Output all of the entries beneath, exactly as written.
---------------
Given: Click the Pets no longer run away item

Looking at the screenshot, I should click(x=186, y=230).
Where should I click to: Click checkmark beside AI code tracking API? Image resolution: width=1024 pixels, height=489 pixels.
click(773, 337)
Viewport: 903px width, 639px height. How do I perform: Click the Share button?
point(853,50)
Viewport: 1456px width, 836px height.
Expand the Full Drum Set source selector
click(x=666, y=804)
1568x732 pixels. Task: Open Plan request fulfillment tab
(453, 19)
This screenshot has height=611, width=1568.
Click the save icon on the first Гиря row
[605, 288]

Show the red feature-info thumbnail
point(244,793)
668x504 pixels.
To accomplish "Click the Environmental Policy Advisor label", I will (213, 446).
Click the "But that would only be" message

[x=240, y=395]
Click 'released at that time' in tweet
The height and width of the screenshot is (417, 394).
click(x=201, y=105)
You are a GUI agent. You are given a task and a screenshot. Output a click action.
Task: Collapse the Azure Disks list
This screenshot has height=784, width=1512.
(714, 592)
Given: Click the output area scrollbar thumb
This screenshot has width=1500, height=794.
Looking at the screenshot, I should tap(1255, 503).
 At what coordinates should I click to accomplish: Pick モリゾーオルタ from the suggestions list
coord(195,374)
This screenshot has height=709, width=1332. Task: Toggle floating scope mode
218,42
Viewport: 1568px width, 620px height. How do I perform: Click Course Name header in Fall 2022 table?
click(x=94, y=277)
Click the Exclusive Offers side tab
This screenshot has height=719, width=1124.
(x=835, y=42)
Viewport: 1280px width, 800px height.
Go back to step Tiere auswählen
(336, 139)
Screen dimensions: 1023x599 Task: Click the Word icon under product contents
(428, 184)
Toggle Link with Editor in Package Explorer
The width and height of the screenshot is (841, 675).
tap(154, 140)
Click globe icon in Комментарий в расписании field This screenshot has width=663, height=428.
---------------
◆ Your solution ◆
Given: Click the Pets no longer run away item

Looking at the screenshot, I should click(x=186, y=230).
Where should I click to: Click checkmark beside AI code tracking API? Image resolution: width=1024 pixels, height=489 pixels.
click(773, 337)
Viewport: 903px width, 639px height. How do I perform: Click the Share button?
point(853,50)
Viewport: 1456px width, 836px height.
Expand the Full Drum Set source selector
click(x=666, y=804)
1568x732 pixels. Task: Open Plan request fulfillment tab
(453, 19)
This screenshot has height=611, width=1568.
Click the save icon on the first Гиря row
[605, 288]

Show the red feature-info thumbnail
point(244,793)
668x504 pixels.
To accomplish "Click the Environmental Policy Advisor label", I will (213, 446).
Click the "But that would only be" message

[x=240, y=395]
Click 'released at that time' in tweet
The height and width of the screenshot is (417, 394).
click(x=201, y=105)
You are a GUI agent. You are given a task and a screenshot. Output a click action.
Task: Collapse the Azure Disks list
This screenshot has height=784, width=1512.
(714, 592)
Given: Click the output area scrollbar thumb
This screenshot has width=1500, height=794.
Looking at the screenshot, I should tap(1255, 503).
 At what coordinates should I click to accomplish: Pick モリゾーオルタ from the suggestions list
coord(195,374)
This screenshot has height=709, width=1332. Task: Toggle floating scope mode
218,42
Viewport: 1568px width, 620px height. How do I perform: Click Course Name header in Fall 2022 table?
click(x=94, y=277)
Click the Exclusive Offers side tab
This screenshot has height=719, width=1124.
(x=835, y=42)
Viewport: 1280px width, 800px height.
Go back to step Tiere auswählen
(336, 139)
Screen dimensions: 1023x599 Task: Click the Word icon under product contents
(428, 184)
Toggle Link with Editor in Package Explorer
The width and height of the screenshot is (841, 675).
tap(154, 140)
Click globe icon in Комментарий в расписании field This screenshot has width=663, height=428.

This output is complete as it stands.